About this exercise => As you restate the entries, keep every word intact and leave out whatever images they hold.
----- Data for processing
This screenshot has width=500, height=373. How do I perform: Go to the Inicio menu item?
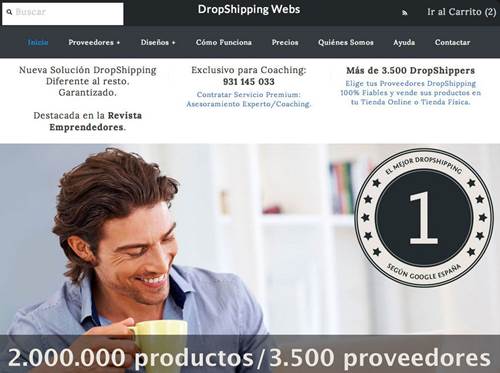pos(38,42)
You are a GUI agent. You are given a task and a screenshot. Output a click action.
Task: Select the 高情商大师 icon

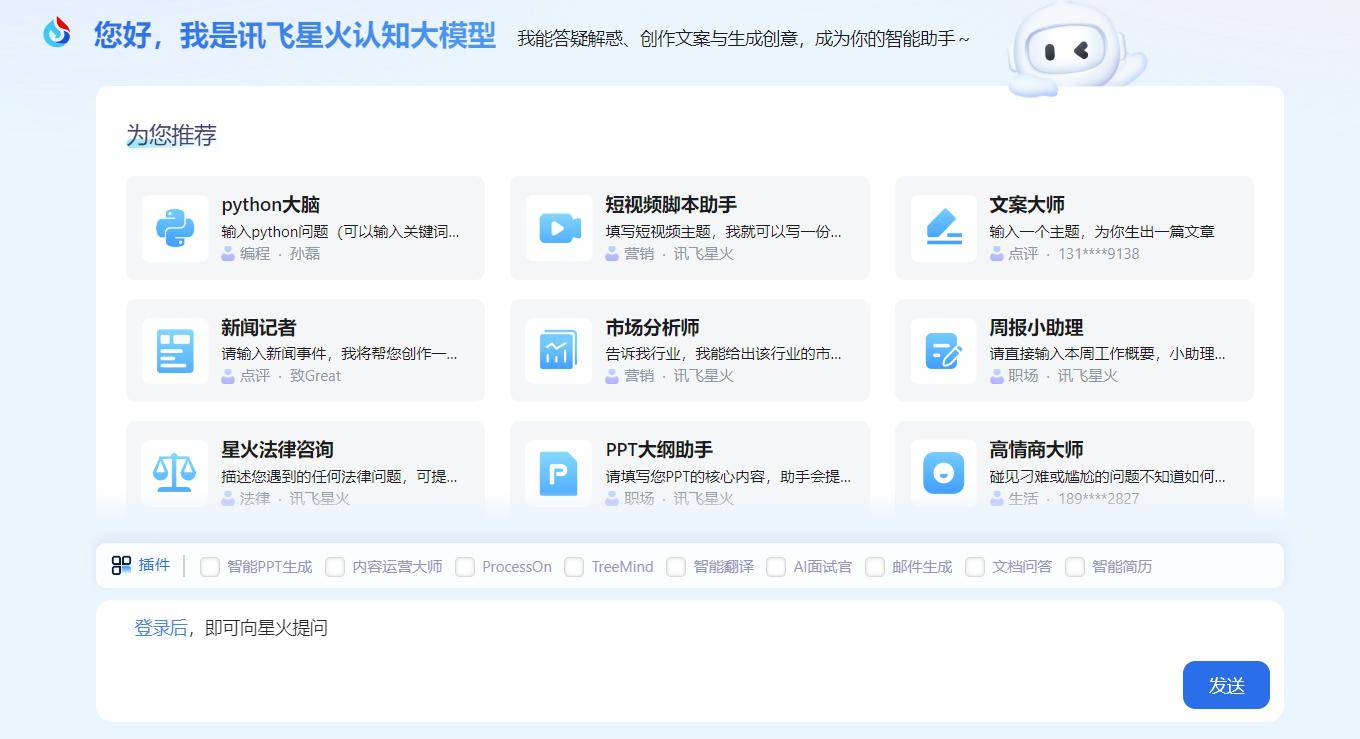(943, 471)
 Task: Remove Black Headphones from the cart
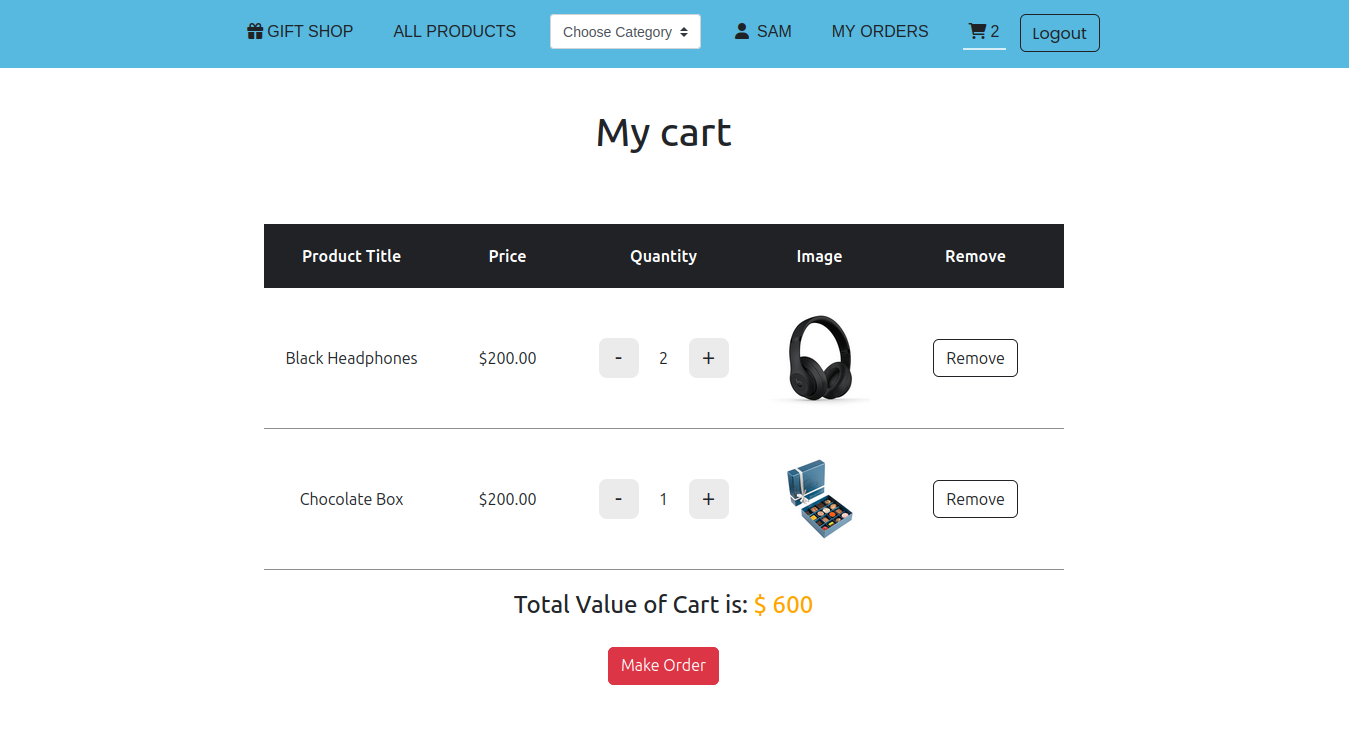(975, 358)
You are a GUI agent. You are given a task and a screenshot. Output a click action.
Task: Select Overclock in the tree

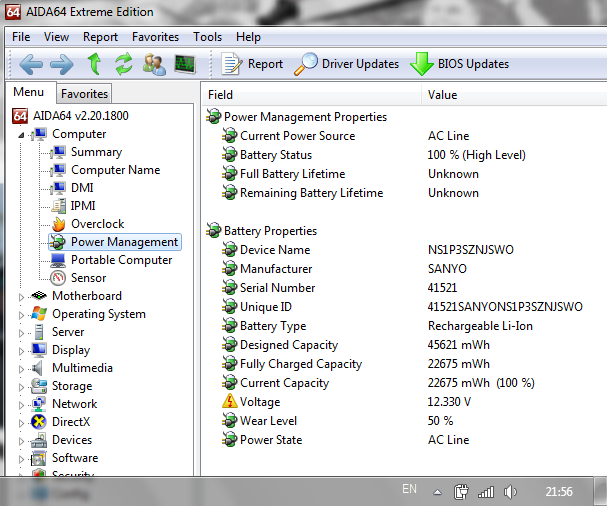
----------
Reply =>
This screenshot has width=500, height=373. How do I perform: Go to the Inicio menu item?
pos(38,42)
You are a GUI agent. You are given a task and a screenshot. Output a click action.
Task: Select the 高情商大师 icon

(943, 471)
 Task: Remove Black Headphones from the cart
(975, 358)
You are a GUI agent. You are given a task and a screenshot. Output a click action.
Task: Select Overclock in the tree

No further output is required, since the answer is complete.